Pollination and breeding system: White alder is wind-pollinated [115] and monoecious [42,115,157].

Seed production: Seed production is generally good [65].

Seed dispersal: Wind [26,53,157], water [26,66], and seed-eating birds [53] disperse white alder seeds.

Seed banking: White alder has a transient soil seed bank, lasting a few months [37]. High flows carry away much seed deposited on banks [66]. Undispersed seed retained in crowns may remain viable though winter. Seed viability is highest in the upper third of crowns [53].

Germination: Seeds germinate rapidly on sunny, wet mineral soils exposed or deposited by receding floodwaters [26]. Fresh seed is immediately germinable [37,157], and seeds may remain viable for a few months [37]. Three-month stratification increases germination rates in the laboratory [37,53], but seed viability drops from fall through spring in the field [53].

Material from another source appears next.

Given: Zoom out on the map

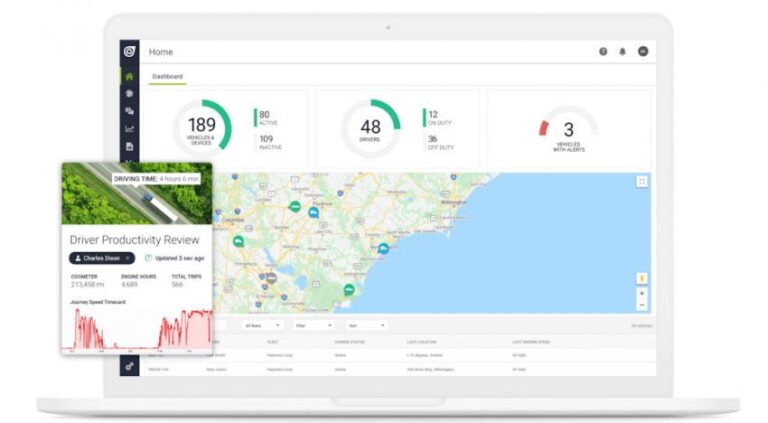Looking at the screenshot, I should pos(641,304).
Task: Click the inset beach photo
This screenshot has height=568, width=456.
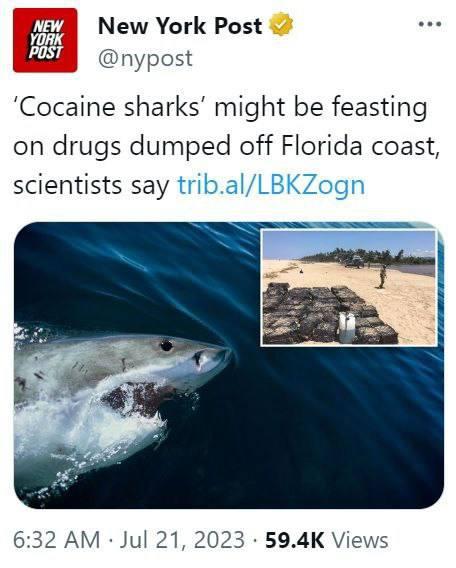Action: (349, 288)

When damming and flood control disrupt natural seed dispersal and time of flooding, so tamarisk, tree-of-heaven, and Russian-olive often germinate more successfully than white alder and cottonwoods [91].

Seedling establishment and plant growth: Alder seeds have small cotyledons and lack endosperm [53], so germination and establishment must proceed quickly or germinants will die.

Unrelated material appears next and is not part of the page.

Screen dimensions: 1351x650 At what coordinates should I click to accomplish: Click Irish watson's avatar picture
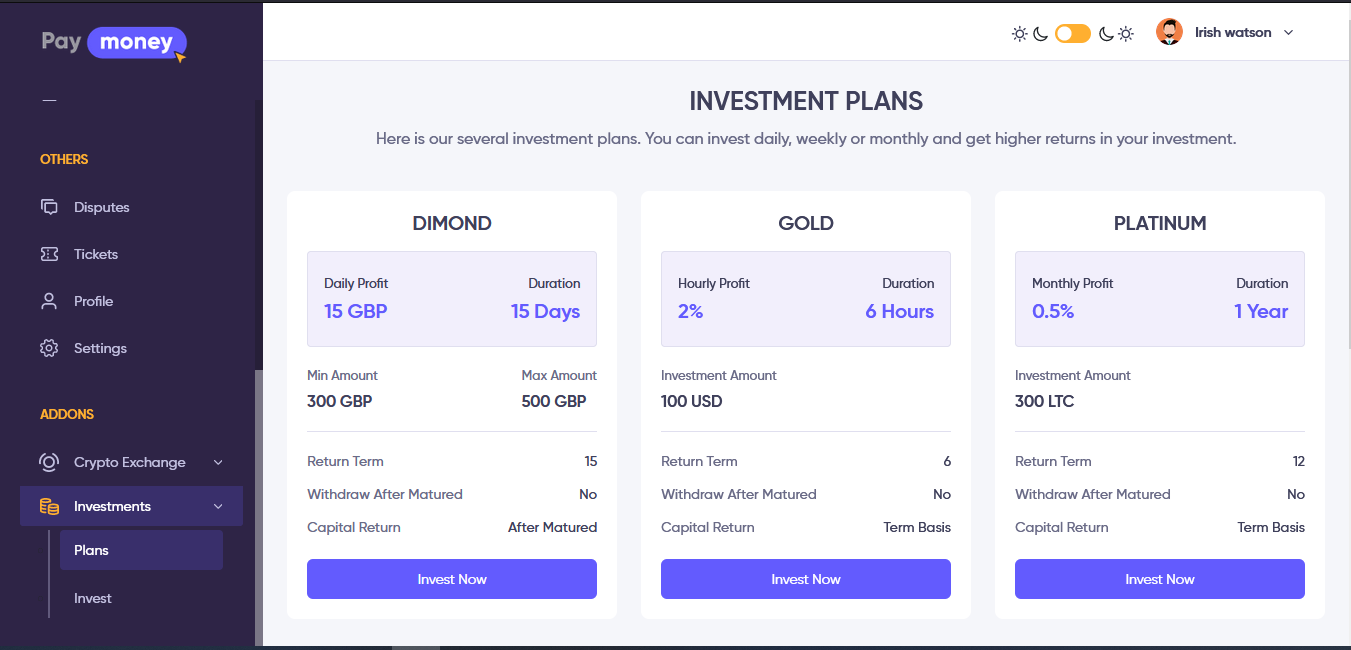1169,32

Seedling establishment appears restricted to sites with a continuously moist substrate. White alder seedlings apparently cannot survive on sites that dry out during the summer [26]. White alder usually establishes on banks after floodwaters recede, typically just above active bars [72]. For stands to develop, white alder requires a stable substrate above the scour zone and a shallow rooting depth to year-round moisture. Once established, stands can survive most spring inundations [72]. On 4 sites across western Oregon, most (10% frequency) white alder seedling establishment was on streamside plots, and almost none (~1% frequency) was on upland plots. Density on streamside plots ranged from 109 to 11,227 seedlings/ha. Scouring was the most important factor deterring establishment, with presence of white alder seedlings positively associated with low-scour channels (R²=0.08) [113]. In a common garden study, nearly all seedlings subject to moderate water stress (stomal closure and loss of turgor after 5 days without water) survived, while over half of those subject to severe water stress (leaf loss after 10 days without water) died [33].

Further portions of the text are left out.